What’s Happening at NBC Entertainment? 

NBC Entertainment currently has a number of high-quality, status-quo-challenging programs. 

As previously written, in its twenty-first season now, Law and Order: Special Victims Unit brings attention to the systemic problem that is sexual violence. In contrast to rhetoric spoken and perpetuated by current conservative ideologies, Law and Order takes victims seriously and does not excuse the male, the rich, the powerful when they act immorally.

This Is Us and New Amsterdam just made their respective fourth and second season premiers a few weeks ago and both are continually pushing the boundaries–in wonderful ways.

This Is Us centers around an interracial family in multiple time periods through flashbacks, the present, and flashforwards. Episodes have gone far beyond regular tensions that exist between siblings and significant others. And can we go back for a second and reacknowledge that This Is Us is about an interracial family, a close interracial family. Family members are White, Black, and Brown. Physical and psychological violences are basically absent, as are the “four letter” words so common in most contemporary entertainment. One of the main characters, Kate, is morbidly obese, and her son–a new character this season–is blind. Other characters struggle with addiction to alcohol.

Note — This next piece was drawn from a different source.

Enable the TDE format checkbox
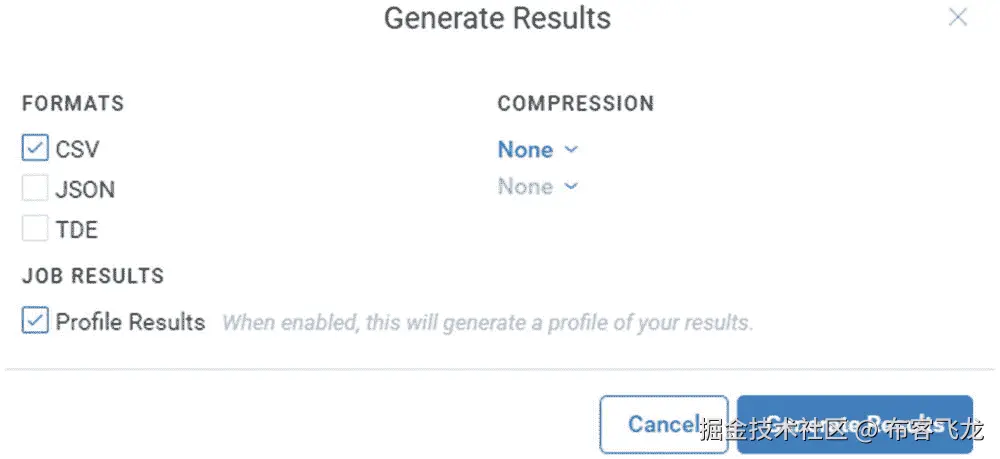Screen dimensions: 1000x459 point(34,228)
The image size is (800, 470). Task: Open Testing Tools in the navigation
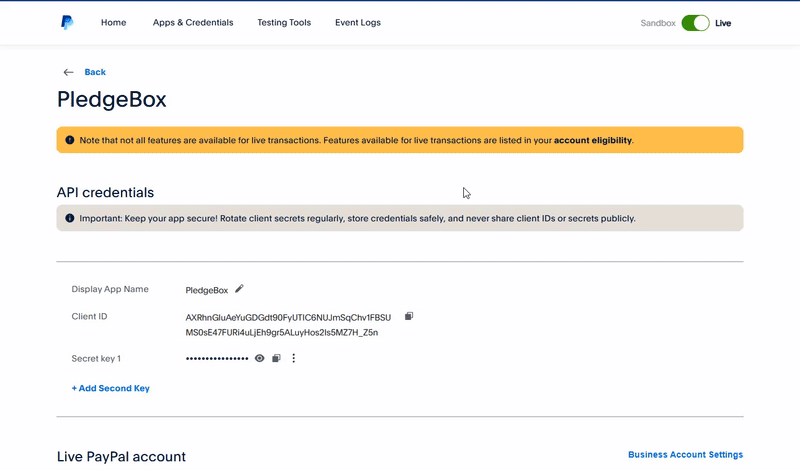pos(284,23)
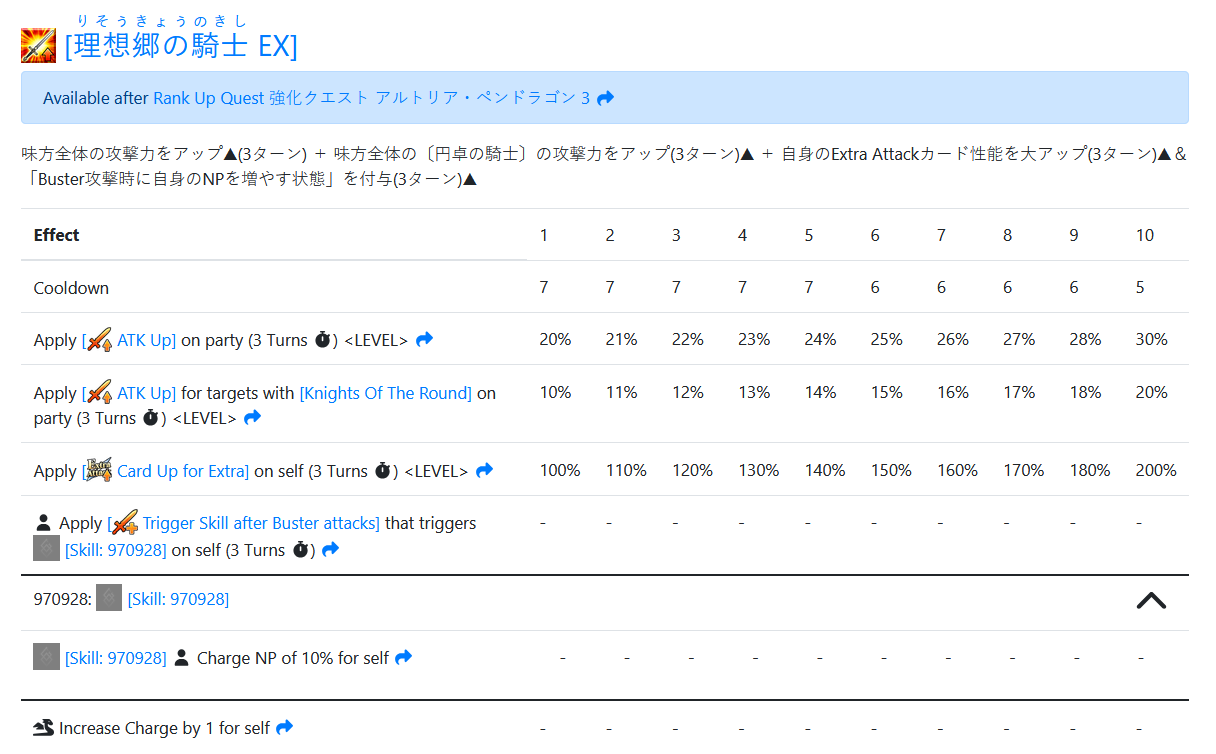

This Is Us challenges conservative ideas about what families look like, how families function, how friendships work, and much more. 

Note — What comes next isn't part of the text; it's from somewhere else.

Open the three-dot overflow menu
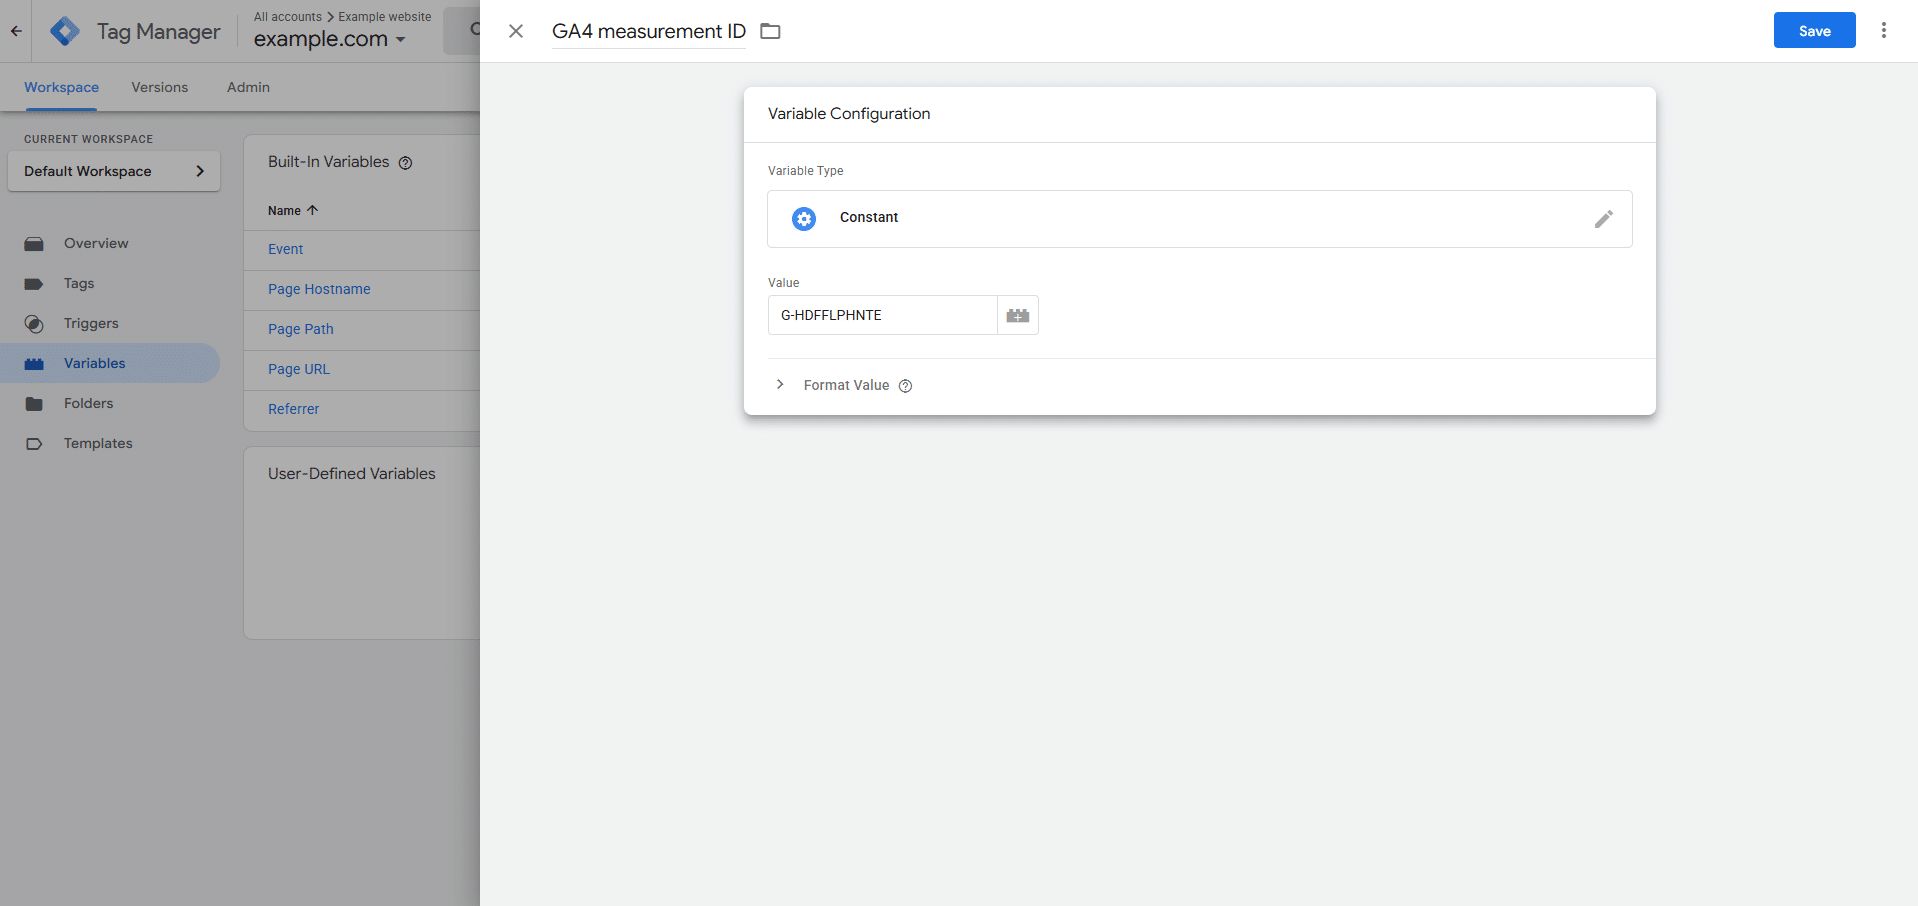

New Amsterdam criticizes the United States’s Medical Industrial Complex throughout every episode. It attacks the costs of medical services whether from the hospital or the pharmacy. It attacks insurance companies and pharmaceutical labs that are only interested in increasing profits, not saving lives. It attacks administrators and the system that creates underfunded, understaffed, overworked nurses, medical doctors, and technicians. It advocates for Medicare For All. New Amsterdam also challenges conservatives ideas about what life should be like. New Amsterdam longs for a nation where people are able to get preventive care and are able to live without the burden of cost when medical crises strike. 

Bluff City Law had its series premier last month. While not as emotionally-gripping (thus far, at least) as the aforementioned programs, the first few episodes use the courtroom to attack conservative ideologies in the United States that allow big business and power-hungry prosecutors more power and more humanity than actual people, that allow such members of the Imperialist White Supremacist Capitalist (Heteronormative Ableist Theistic) Patriarchy to lie and destroy evidence and to use their authority to bully people into anything. Characters even stand up to judges who too often too quickly make partisan Opinions. Bluff City Law advocates for a legal system that gives justice to everyday people, that actually makes wrong-doers act right or pay up, practices that conservative powers actively fight against in 2019.

These four programs give life to important social problems that are currently posing special challenges. How these problems are solved or ignored or made worse in life beyond the screen will have profound consequences, of course.